Having the two layers be “just python” is great since people know python, but I
think unnecessary two have two layers ("evaluating macros" and "evaluating rule
impls") that are almost exactly the same, and I think making them interact via
return values rather than via a global namespace of programmatically-constructed
strings would make it easier to follow.

With Mill, I’m trying to collapse Bazel’s Python layer 1 & 2 into just 1 layer
of Scala, and have it define it’s dependency graph/hierarchy by returning
values, rather than by calling global-side-effecting APIs I've had trouble
trying to teach people how-to-bazel at work, and am pretty sure we can make
something that's easier to use

### Scala.Rx

Mill's "direct-style" applicative syntax is inspired by my old
[Scala.Rx](https://github.com/lihaoyi/scala.rx) project. While there are
differences (Mill captures the dependency graph lexically using Macros, Scala.Rx
captures it at runtime, they are pretty similar.

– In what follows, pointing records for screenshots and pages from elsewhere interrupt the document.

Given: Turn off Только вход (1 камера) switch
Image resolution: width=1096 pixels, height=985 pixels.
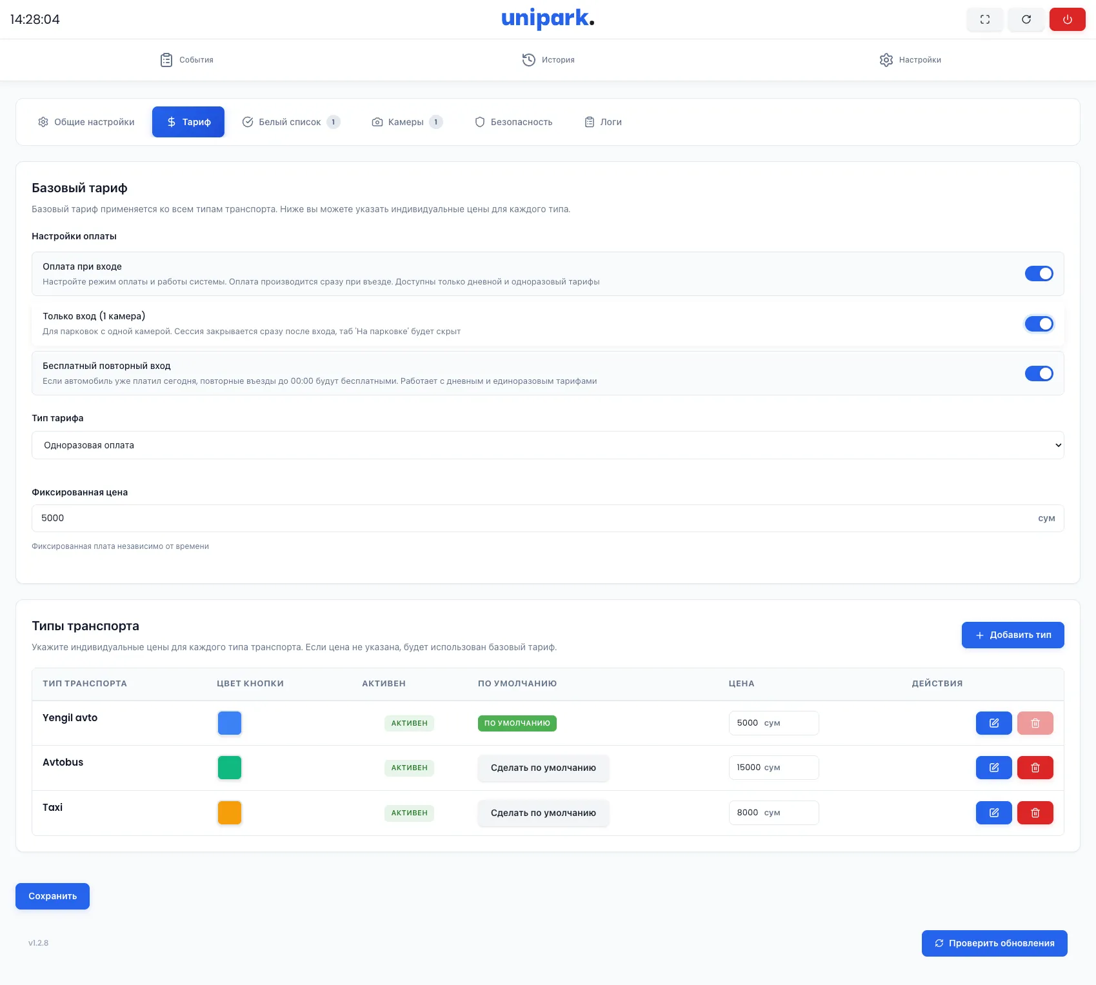Looking at the screenshot, I should (1039, 324).
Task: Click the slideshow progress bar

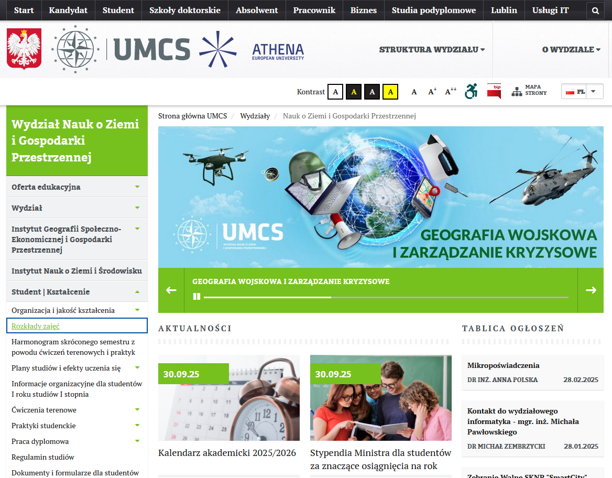Action: coord(386,297)
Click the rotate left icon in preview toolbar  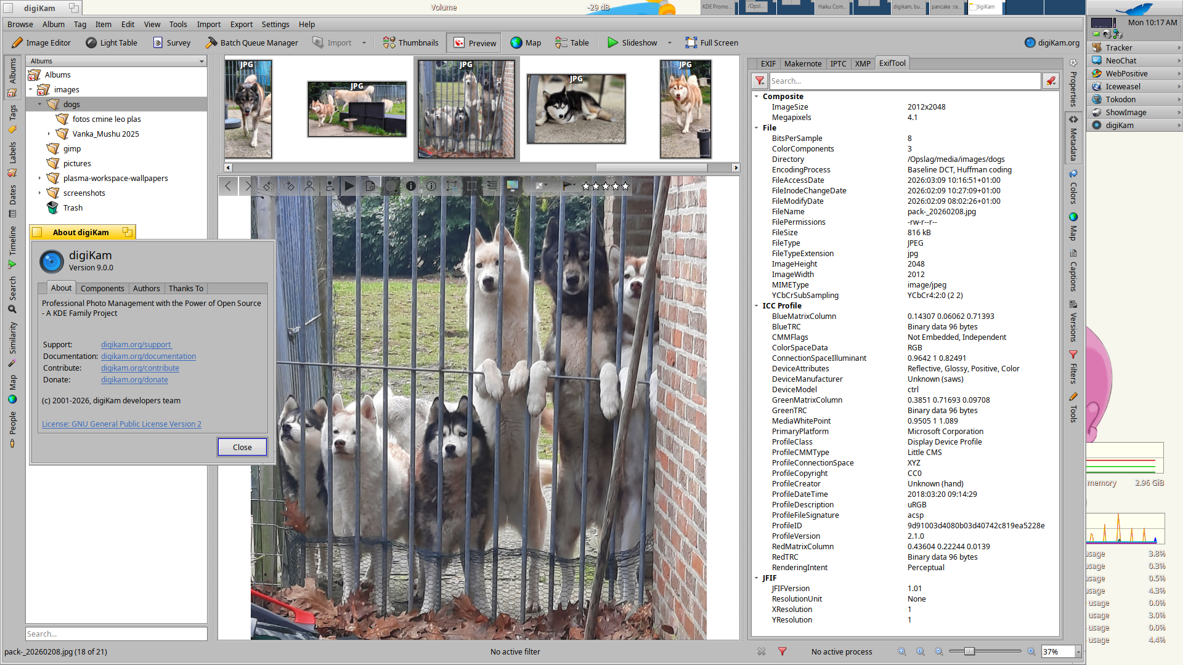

The end-goal is the same: to write code in a "direct style" and have it
automatically "lifted" into a dependency graph, which you can introspect and use
for incremental updates at runtime.

### CBT

Mill looks a lot like [CBT](https://github.com/cvogt/cbt). The inheritance based
model for customizing `Module`s/`ScalaModule`s comes straight from there, as
does the "command line path matches Scala selector path" idea. Most other things
are different though: the reified dependency graph, the execution model, the
caching module all follow Bazel more than they do CBT


## Mill Goals and Roadmap

The end goal of the Mill project is to develop a new Scala build tool to replace
SBT. Mill should satisfy most of the current use cases for SBT's functionality,
but hopefully needing much fewer features and much less complexity to do so. We
take inspiration from SBT, Make, Bazel, and many other existing build tools and
libraries.

The immediate goal of Mill is to be feature-complete enough to:

- Sustain it's own development, without needing SBT
- Start porting over existing open-source Scala library builds from SBT to Mill

https://github.com/lihaoyi/mill/issues/2 would kick off the process porting
`com.lihaoyi:acyclic`'s build to Mill, and from there we can flesh out the
missing features needed to port other builds: Scala.js support, Scala-Native
support, etc..

As the maintainer of many open-source libraries, all of the `com.lihaoyi`
libraries are fair game to be ported.

Once a fair number of libraries have been ported, Mill should be in good enough
shape to release to the public, and we can try getting more people in the
community-at-large on board trying out Mill. This should hopefully happen by the
end of 2017.

Until then, let's keep Mill private. If someone wants to poke their nose in and
see what's going on, we should expect them to contribute code!